A script should be a fast and easy read. There are several ways to accomplish this.
Length. The standard length of screenplay used to be 120-ppg. It’s been a long time since that has been the case, especially when it comes to spec scripts. In fact, a script that’s exactly 120-ppg tends to send up an additional red flag, as it implies that the script is making artificial storytelling choices in order to pad itself to this old-fashioned length.
Generally, it’s better to aim for a sweet spot between 90-105-ppg, with some genres (action, horror, comedy) tending toward the shorter end of the spectrum. A 90-ppg fastball is a long stronger than a gallumping 120-ppg dinosaur.
Density. Similarly, screenwriting used to be a much more dense affair, with description coming in huge wads. But a script isn’t a novel and shouldn’t read like one.
It’s better to write down the page.
Break on each new action and thought.
Maximize neutral space on the page.
This especially applies to action/fight scenes. I’ll sometimes see a script in which a fight breaks out, and the momentum slams to a stop as the script tries to digest a huge brick of fight choreography. We want action scenes to play as fast and tense as they would on the screen.
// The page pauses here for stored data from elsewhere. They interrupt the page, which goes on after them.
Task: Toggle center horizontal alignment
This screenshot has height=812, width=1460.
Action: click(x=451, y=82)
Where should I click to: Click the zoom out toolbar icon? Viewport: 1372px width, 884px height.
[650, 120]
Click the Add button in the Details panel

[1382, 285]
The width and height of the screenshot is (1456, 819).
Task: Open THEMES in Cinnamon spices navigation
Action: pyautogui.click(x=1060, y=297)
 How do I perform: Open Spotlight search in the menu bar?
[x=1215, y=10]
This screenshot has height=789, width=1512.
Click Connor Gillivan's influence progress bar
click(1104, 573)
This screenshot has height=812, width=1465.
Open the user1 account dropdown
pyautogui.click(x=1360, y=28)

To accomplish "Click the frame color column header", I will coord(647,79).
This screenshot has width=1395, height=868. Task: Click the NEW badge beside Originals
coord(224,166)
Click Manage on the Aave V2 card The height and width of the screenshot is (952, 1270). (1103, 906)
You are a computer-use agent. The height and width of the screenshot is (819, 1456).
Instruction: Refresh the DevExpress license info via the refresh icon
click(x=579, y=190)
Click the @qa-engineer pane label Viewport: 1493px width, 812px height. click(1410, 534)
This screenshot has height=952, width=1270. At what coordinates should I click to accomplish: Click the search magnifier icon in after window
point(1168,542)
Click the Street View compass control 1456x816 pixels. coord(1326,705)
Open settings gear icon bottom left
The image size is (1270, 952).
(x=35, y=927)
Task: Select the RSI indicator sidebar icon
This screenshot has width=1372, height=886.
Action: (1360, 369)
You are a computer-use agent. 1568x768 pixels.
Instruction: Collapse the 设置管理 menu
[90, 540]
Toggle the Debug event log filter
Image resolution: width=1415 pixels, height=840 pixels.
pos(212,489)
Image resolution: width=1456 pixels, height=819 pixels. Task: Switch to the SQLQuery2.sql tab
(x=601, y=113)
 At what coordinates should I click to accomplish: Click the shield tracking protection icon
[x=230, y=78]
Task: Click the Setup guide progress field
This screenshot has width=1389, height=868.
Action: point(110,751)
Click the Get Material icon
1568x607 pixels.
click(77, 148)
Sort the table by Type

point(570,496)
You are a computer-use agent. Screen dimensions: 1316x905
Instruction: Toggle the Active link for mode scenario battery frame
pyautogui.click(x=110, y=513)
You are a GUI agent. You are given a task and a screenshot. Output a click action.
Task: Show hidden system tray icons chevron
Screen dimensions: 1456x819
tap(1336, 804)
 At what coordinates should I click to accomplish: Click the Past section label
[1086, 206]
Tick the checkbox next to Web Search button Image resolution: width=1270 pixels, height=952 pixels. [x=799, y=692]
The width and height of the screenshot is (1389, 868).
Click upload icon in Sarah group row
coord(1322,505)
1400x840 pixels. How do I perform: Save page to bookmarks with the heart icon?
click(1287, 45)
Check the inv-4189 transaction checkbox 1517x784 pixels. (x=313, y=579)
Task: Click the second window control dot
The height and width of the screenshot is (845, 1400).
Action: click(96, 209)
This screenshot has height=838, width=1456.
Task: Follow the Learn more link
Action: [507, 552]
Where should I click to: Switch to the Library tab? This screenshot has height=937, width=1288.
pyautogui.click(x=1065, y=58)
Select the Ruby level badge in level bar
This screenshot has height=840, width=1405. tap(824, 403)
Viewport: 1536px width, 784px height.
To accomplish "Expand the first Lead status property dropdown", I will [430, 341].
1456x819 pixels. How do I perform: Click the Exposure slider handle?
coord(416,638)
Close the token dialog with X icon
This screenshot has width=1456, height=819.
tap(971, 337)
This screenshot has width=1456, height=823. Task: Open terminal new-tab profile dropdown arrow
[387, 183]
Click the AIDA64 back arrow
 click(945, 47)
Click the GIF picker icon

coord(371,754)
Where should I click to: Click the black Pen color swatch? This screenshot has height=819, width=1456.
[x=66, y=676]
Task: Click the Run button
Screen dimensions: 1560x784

And that means punchy beats.
Doing more with less.
Keeping the scene moving.
Structure. One of the main benefits of a solid structure is it lets the reader knows that the story is going somewhere; it’s moving the narrative from one structural beat to the next.
When structure isn’t in place, the storytelling becomes “incident-driven.” It’s this happens, then that happens, this other thing happens… without any particular direction. When the narrative is spinning its wheels, the storytelling loses momentum.
Focus. Focusing on the protagonist’s story is another way to maintain narrative momentum. Because when the storytelling is all about the protagonist’s journey, it’s going somewhere from one beat and scene to the next.
Of course, this only applies if the protagonist has a clear momentum and goal. When we’re following the protagonist’s pursuit of the goal, and via motivation can emotionally engage with the acquisition of that goal, we’re right there on the page with the protagonist.
Creating this momentum means killing an extraneous plot business and supporting characters who pull focus from the protagonist. If the protagonist is just one character of many, and the protagonist’s story is just one of several plot threads, it’s harder to put the storytelling on the same rails we can achieve if the storytelling is built around one character pursuing one goal.
In POETICS, Aristotle discusses the value of unity, the idea being that a plot works best when all of its components work in unity toward a specific goal. Anything that isn’t a part of the unified whole is just weighing the script down, and needs to get tossed overboard.
Denouement. Don’t let the denouement run long. Happily ever after, the end!